What is needed: Find every line below that contains the string "magnifier" and copy each of those lines in full. The match is case-sensitive.

═══ Given records

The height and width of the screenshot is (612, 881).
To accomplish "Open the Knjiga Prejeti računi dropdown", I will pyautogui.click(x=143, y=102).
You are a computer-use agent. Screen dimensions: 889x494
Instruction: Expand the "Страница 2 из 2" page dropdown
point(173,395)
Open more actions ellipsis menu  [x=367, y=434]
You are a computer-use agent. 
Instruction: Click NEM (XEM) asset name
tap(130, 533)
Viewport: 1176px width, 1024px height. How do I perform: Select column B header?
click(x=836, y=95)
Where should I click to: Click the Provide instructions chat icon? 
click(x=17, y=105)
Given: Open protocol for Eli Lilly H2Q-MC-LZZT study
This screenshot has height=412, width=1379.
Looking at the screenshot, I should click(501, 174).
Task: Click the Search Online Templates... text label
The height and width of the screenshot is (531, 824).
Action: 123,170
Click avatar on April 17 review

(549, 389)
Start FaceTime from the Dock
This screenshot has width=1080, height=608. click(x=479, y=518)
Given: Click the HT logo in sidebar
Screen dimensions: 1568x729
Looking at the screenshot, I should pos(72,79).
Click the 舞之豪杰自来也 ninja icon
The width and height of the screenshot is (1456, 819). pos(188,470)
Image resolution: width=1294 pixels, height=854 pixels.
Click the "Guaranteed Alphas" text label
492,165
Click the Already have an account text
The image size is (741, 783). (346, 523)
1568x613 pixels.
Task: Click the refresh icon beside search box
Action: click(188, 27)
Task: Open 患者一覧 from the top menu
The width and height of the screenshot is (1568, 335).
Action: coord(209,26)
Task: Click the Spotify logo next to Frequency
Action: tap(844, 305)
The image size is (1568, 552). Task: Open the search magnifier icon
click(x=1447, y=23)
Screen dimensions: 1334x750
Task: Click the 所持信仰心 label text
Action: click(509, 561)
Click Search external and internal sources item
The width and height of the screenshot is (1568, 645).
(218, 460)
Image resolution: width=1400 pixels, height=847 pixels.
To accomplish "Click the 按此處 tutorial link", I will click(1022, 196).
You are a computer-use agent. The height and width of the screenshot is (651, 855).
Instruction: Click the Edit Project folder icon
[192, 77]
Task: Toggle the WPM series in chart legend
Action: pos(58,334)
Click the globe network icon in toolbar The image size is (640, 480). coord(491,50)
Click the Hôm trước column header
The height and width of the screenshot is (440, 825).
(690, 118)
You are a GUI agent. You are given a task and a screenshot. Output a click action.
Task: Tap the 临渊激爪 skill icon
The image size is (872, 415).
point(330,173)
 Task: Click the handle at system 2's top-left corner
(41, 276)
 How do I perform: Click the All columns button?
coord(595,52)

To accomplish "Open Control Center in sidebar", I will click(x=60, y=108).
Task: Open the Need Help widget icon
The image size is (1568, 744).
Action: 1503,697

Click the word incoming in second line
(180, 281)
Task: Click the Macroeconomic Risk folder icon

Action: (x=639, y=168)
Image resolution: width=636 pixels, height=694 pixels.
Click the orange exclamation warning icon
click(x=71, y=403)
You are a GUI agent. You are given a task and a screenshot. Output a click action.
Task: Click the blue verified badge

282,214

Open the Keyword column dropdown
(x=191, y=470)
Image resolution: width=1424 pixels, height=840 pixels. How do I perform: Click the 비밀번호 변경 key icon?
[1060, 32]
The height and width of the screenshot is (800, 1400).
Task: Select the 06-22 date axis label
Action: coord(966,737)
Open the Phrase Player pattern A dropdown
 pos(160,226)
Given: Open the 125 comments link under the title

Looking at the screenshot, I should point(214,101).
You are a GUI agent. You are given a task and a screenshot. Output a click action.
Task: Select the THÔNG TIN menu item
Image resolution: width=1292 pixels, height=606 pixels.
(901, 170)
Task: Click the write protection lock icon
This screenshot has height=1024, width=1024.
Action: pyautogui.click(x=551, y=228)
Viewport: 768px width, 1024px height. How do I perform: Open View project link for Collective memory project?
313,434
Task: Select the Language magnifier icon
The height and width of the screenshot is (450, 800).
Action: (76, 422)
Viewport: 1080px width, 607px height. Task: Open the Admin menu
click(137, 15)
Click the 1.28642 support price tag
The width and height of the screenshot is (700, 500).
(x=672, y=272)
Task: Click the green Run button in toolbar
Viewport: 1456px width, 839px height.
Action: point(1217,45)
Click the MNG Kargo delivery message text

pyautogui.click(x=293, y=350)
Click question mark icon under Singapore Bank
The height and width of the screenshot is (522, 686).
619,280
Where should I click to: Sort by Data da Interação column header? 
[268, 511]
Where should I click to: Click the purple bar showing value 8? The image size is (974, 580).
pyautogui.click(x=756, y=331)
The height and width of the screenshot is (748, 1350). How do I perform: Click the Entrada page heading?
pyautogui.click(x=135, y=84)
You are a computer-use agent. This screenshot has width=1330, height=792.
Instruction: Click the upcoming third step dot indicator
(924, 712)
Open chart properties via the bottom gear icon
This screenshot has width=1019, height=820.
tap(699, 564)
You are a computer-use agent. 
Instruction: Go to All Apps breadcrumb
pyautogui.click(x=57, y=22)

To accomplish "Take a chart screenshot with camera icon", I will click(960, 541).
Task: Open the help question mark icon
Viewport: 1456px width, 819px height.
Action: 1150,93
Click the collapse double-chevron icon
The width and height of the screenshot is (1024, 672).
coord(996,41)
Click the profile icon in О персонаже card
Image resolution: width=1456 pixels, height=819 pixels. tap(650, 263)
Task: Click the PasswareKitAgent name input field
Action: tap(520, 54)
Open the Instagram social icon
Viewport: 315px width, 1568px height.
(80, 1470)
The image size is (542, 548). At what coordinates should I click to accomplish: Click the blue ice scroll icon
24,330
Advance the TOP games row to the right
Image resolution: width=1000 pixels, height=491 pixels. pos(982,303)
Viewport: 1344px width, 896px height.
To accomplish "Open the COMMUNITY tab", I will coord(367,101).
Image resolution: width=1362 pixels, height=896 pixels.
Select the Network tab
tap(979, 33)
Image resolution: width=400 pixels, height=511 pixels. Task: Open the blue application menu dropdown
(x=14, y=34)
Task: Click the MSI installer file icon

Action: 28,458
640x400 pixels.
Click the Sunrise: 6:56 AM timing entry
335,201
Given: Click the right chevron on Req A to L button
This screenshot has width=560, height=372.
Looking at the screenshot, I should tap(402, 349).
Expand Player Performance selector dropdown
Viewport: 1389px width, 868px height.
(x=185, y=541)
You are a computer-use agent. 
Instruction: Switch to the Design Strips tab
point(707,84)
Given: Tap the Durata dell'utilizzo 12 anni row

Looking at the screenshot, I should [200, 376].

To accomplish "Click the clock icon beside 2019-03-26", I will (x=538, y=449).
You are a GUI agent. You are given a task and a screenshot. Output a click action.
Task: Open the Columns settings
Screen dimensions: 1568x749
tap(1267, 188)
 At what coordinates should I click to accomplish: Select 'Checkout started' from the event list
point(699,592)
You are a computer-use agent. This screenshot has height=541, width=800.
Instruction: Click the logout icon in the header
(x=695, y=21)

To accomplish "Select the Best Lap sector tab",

══════

Full output:
The image size is (1568, 552). Task: Open the search magnifier icon
Task: Select the Language magnifier icon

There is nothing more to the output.